=== YOUR GOAL ===
For the entries below, the expected answer is the line with "You are a computer-use agent.", the line with "Instruction: Select Viking", and every line between them, exactly as written, and nothing more.

=== DATA SHOWN ===
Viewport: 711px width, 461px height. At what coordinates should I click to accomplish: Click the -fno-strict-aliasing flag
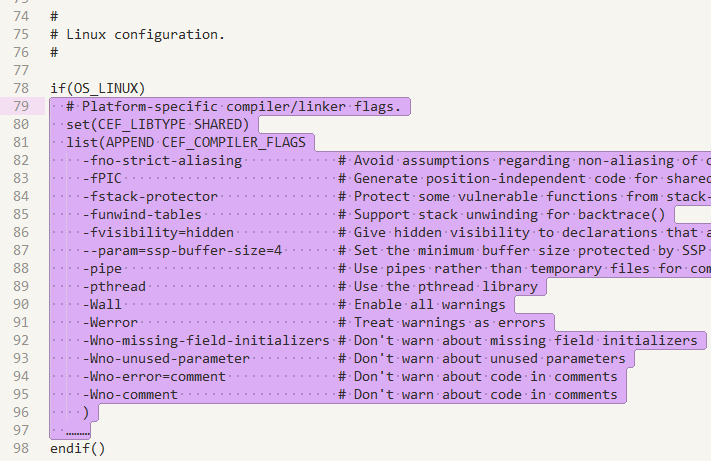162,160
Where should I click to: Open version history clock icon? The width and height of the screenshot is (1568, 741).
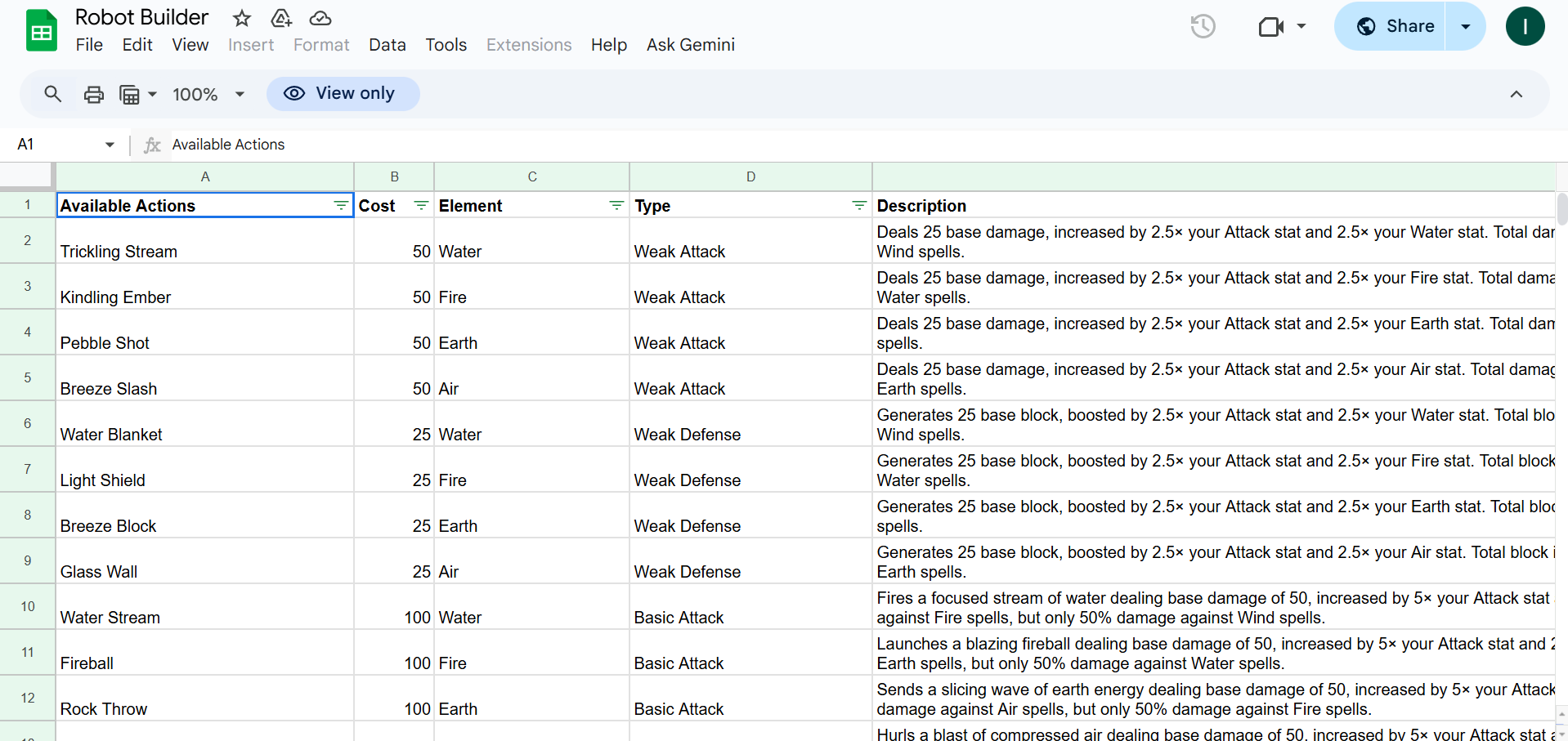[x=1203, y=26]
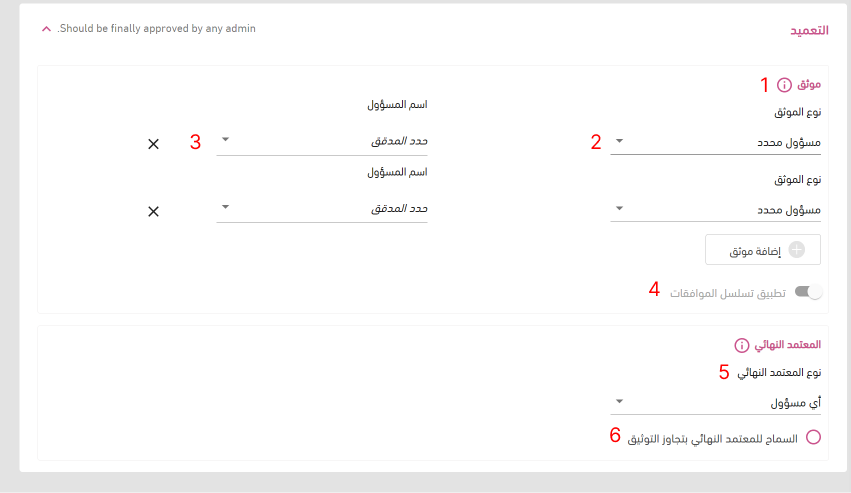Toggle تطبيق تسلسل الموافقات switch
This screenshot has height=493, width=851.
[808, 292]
* * *
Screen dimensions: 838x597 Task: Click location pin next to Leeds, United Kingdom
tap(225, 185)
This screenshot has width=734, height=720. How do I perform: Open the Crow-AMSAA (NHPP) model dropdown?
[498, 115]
==
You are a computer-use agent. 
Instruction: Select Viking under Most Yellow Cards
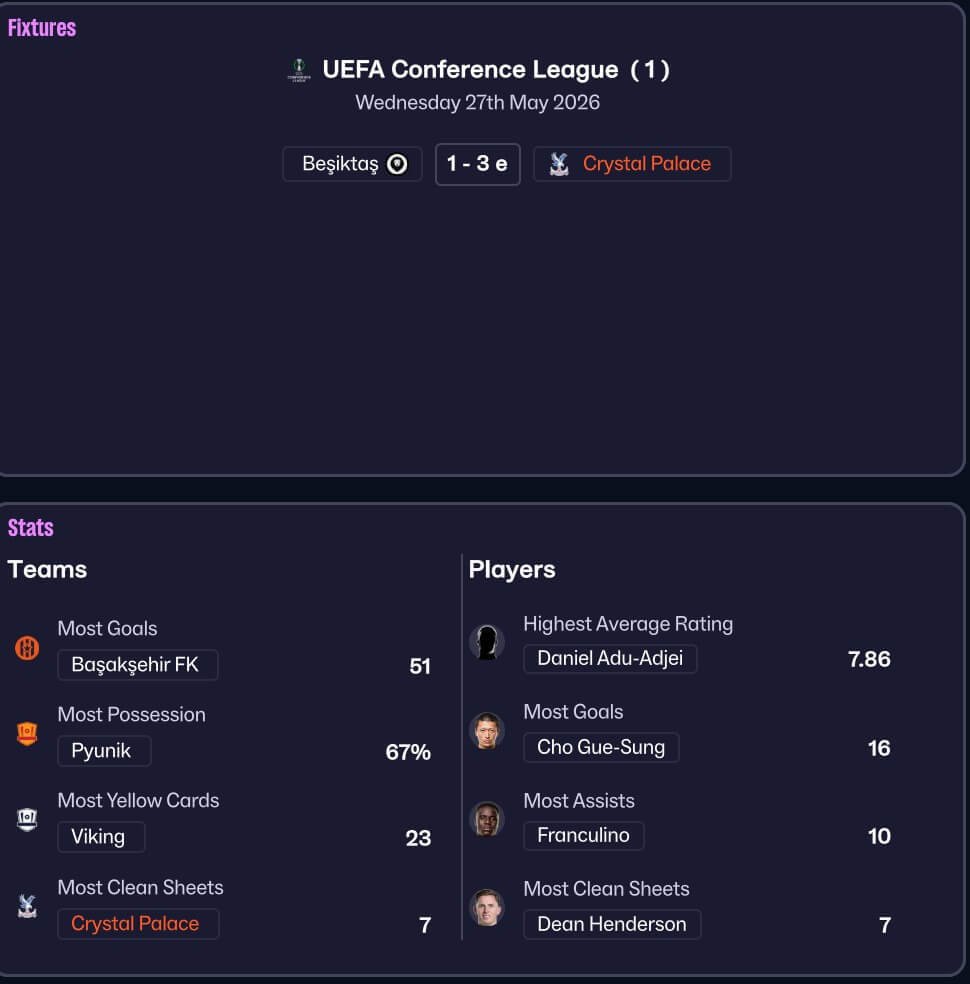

=== EXERCISE SOLUTION ===
You are a computer-use agent. 
Instruction: Select Viking under Most Yellow Cards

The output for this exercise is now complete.